Dataset records:
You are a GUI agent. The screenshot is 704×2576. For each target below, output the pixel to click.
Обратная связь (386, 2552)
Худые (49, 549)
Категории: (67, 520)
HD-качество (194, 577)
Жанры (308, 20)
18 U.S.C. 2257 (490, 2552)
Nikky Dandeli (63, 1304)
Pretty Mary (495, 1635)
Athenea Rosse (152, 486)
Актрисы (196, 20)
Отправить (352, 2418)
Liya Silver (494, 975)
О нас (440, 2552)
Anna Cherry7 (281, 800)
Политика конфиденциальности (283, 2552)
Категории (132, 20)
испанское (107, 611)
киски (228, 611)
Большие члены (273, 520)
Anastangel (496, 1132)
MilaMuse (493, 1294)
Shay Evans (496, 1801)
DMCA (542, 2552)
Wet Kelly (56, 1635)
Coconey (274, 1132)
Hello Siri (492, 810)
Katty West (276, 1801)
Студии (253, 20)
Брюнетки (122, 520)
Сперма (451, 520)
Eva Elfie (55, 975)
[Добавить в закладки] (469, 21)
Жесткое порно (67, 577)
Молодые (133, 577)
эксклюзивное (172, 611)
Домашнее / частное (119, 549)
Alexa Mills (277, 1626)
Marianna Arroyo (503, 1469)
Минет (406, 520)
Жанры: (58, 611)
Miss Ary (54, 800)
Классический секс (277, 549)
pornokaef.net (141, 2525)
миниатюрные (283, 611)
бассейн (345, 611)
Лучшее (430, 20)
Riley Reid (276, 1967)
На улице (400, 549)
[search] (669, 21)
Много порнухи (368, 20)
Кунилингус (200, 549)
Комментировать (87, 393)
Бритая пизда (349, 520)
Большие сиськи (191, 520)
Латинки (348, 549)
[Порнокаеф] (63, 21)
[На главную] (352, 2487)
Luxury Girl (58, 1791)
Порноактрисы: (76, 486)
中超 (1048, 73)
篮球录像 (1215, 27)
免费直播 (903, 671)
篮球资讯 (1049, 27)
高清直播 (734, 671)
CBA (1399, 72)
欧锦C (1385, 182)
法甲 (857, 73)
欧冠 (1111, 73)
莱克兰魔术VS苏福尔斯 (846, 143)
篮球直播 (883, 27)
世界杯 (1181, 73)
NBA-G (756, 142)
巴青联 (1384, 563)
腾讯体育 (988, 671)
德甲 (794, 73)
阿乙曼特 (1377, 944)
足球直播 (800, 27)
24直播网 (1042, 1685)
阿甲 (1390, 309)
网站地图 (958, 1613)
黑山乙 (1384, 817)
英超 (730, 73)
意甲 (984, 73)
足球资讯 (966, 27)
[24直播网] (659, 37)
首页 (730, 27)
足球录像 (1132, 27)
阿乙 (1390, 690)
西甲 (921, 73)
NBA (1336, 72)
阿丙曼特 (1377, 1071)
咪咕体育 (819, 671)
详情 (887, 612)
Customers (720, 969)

**Work to be completed**. Every word of every entry must be returned as it appears.

**Expected answer**.
You are a GUI agent. The screenshot is 704×2576. For each target below, output the pixel to click.
Обратная связь (386, 2552)
Худые (49, 549)
Категории: (67, 520)
HD-качество (194, 577)
Жанры (308, 20)
18 U.S.C. 2257 (490, 2552)
Nikky Dandeli (63, 1304)
Pretty Mary (495, 1635)
Athenea Rosse (152, 486)
Актрисы (196, 20)
Отправить (352, 2418)
Liya Silver (494, 975)
О нас (440, 2552)
Anna Cherry7 (281, 800)
Политика конфиденциальности (283, 2552)
Категории (132, 20)
испанское (107, 611)
киски (228, 611)
Большие члены (273, 520)
Anastangel (496, 1132)
MilaMuse (493, 1294)
Shay Evans (496, 1801)
DMCA (542, 2552)
Wet Kelly (56, 1635)
Coconey (274, 1132)
Hello Siri (492, 810)
Katty West (276, 1801)
Студии (253, 20)
Брюнетки (122, 520)
Сперма (451, 520)
Eva Elfie (55, 975)
[Добавить в закладки] (469, 21)
Жесткое порно (67, 577)
Молодые (133, 577)
эксклюзивное (172, 611)
Домашнее / частное (119, 549)
Alexa Mills (277, 1626)
Marianna Arroyo (503, 1469)
Минет (406, 520)
Жанры: (58, 611)
Miss Ary (54, 800)
Классический секс (277, 549)
pornokaef.net (141, 2525)
миниатюрные (283, 611)
бассейн (345, 611)
Лучшее (430, 20)
Riley Reid (276, 1967)
На улице (400, 549)
[search] (669, 21)
Много порнухи (368, 20)
Кунилингус (200, 549)
Комментировать (87, 393)
Бритая пизда (349, 520)
Большие сиськи (191, 520)
Латинки (348, 549)
[Порнокаеф] (63, 21)
[На главную] (352, 2487)
Luxury Girl (58, 1791)
Порноактрисы: (76, 486)
中超 (1048, 73)
篮球录像 (1215, 27)
免费直播 (903, 671)
篮球资讯 (1049, 27)
高清直播 (734, 671)
CBA (1399, 72)
欧锦C (1385, 182)
法甲 (857, 73)
欧冠 (1111, 73)
莱克兰魔术VS苏福尔斯 (846, 143)
篮球直播 (883, 27)
世界杯 (1181, 73)
NBA-G (756, 142)
巴青联 (1384, 563)
腾讯体育 (988, 671)
德甲 (794, 73)
阿乙曼特 (1377, 944)
足球直播 (800, 27)
24直播网 (1042, 1685)
阿甲 (1390, 309)
网站地图 (958, 1613)
黑山乙 (1384, 817)
英超 (730, 73)
意甲 (984, 73)
足球资讯 (966, 27)
[24直播网] (659, 37)
首页 (730, 27)
足球录像 (1132, 27)
阿乙 (1390, 690)
西甲 (921, 73)
NBA (1336, 72)
阿丙曼特 (1377, 1071)
咪咕体育 (819, 671)
详情 (887, 612)
Customers (720, 969)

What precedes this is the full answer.